We may be subject to data privacy and security regulations by both the federal government and the states in which we conduct our business. The Health Insurance Portability and Accountability Act of 1996 (HIPAA), as amended by the Health Information Technology for Economic and Clinical Health Act, or HITECH, and its implementing regulations, imposes requirements relating to the privacy, security and transmission of individually identifiable health information. Among other things, HITECH makes HIPAA’s privacy and security standards directly applicable to business associates independent contractors or agents of covered entities that receive or obtain protected health information in connection with providing a service on behalf of a covered entity. HITECH also created four new tiers of civil monetary penalties, amended HIPAA to make civil and criminal penalties directly applicable to business associates, and gave state attorneys general new authority to file civil actions for damages or injunctions in federal courts to enforce the federal HIPAA laws and seek attorneys’ fees and costs associated with pursuing federal civil actions. In addition, state laws govern the privacy and security of health information in specified circumstances, many of which differ from each other in significant ways and may not have the same effect, thus complicating compliance efforts.
Orphan Drug Act
Under the Orphan Drug Act, the FDA may grant orphan designation to a drug or biologic intended to treat a rare disease or condition, which is generally a disease or condition that affects fewer than 200,000 individuals in the United States, or more than 200,000 individuals in the United States and for which there is no reasonable expectation that the cost of developing and making available in the United States a drug or biologic for this type of disease or condition will be recovered from sales in the United States for that drug or biologic. Orphan drug designation must be requested before submitting a BLA. After the FDA grants orphan drug designation, the generic identity of the therapeutic agent and its potential orphan use are disclosed publicly by the FDA. The orphan drug designation does not convey any advantage in, or shorten the duration of, the regulatory review or approval process.

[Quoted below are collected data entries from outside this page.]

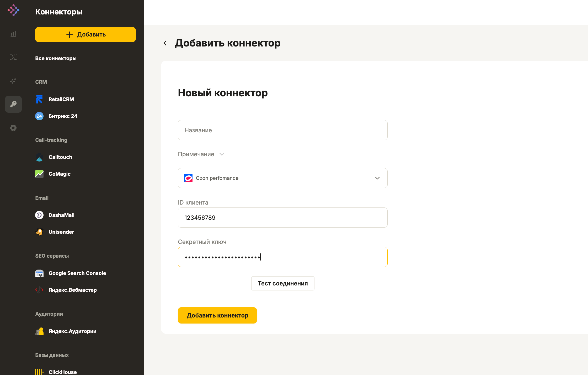
Task: Open the Ozon perfomance connector dropdown
Action: click(283, 178)
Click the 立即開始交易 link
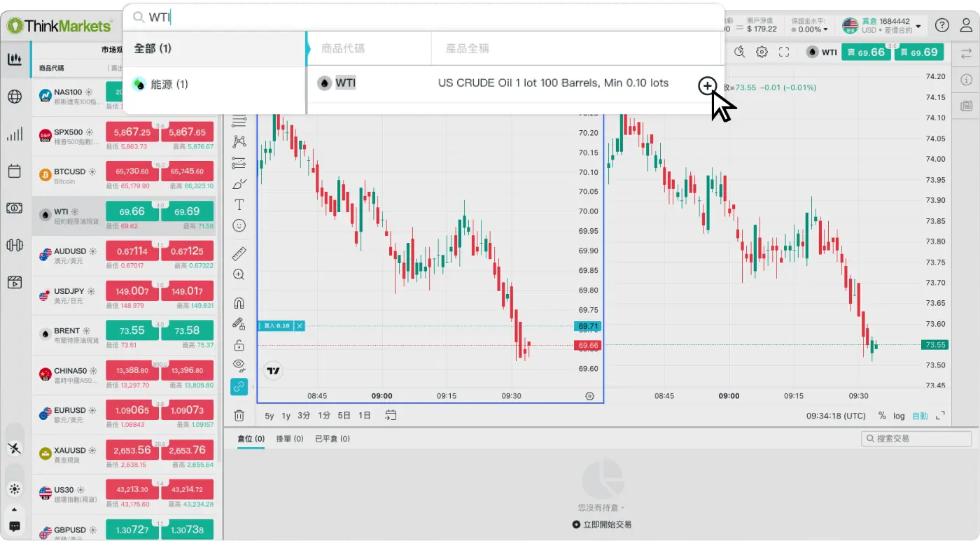Viewport: 980px width, 541px height. click(x=602, y=524)
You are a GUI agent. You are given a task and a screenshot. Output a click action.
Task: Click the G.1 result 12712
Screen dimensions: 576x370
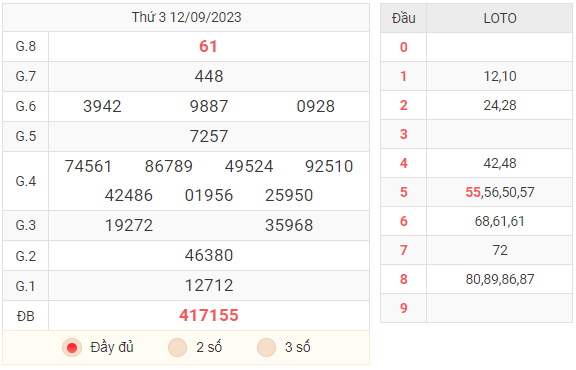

If a product that has orphan drug designation subsequently receives the first FDA approval for the disease for which it has such designation, the product is entitled to orphan product exclusivity, which means that the FDA may not approve any other applications, including a full BLA, to market the same biologic for the same indication for seven years, except in limited circumstances, such as a showing of clinical superiority to the product with orphan drug exclusivity. Orphan drug exclusivity does not prevent FDA from approving a different drug or biologic for the same disease or condition, or the same drug or
biologic for a different disease or condition. Among the other benefits of orphan drug designation are tax credits for certain research and a waiver of the BLA application user fee.
A designated orphan drug may not receive orphan drug exclusivity if it is approved for a use that is broader than the indication for which it received orphan designation. In addition, exclusive marketing rights in the United States may be lost if the FDA later determines that the request for designation was materially defective or if the manufacturer is unable to assure sufficient quantities of the product to meet the needs of patients with the rare disease or condition.